Explanation

How to Use Postgres CREATE INDEX CONCURRENTLY

Tianzhou
Tianzhou7 min read
How to Use Postgres CREATE INDEX CONCURRENTLY

The Problem with Regular CREATE INDEX

When you run a standard CREATE INDEX command in PostgreSQL, it acquires a SHARE (ShareLock) on the table, which has severe implications for concurrent operations.

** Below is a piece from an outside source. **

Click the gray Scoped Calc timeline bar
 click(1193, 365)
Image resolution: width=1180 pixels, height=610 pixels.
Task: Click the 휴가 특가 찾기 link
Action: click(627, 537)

-- This will block all writes to the users table
CREATE INDEX idx_users_email ON users(email);

Technical Lock Details

The SHARE lock acquired by CREATE INDEX conflicts with several other lock modes:

  • RowExclusiveLock (used by INSERT, UPDATE, DELETE)
  • ShareUpdateExclusiveLock (used by VACUUM, ANALYZE, REINDEX CONCURRENTLY)
  • ShareRowExclusiveLock (used by CREATE TRIGGER and some ALTER TABLE variants)
  • ExclusiveLock (used by REFRESH MATERIALIZED VIEW CONCURRENTLY)
  • AccessExclusiveLock (used by DROP TABLE, TRUNCATE, REINDEX, CLUSTER)

This lock compatibility matrix explains why regular index creation is so disruptive. Per the PostgreSQL locking documentation, a SHARE lock allows concurrent SELECT operations but blocks all write operations.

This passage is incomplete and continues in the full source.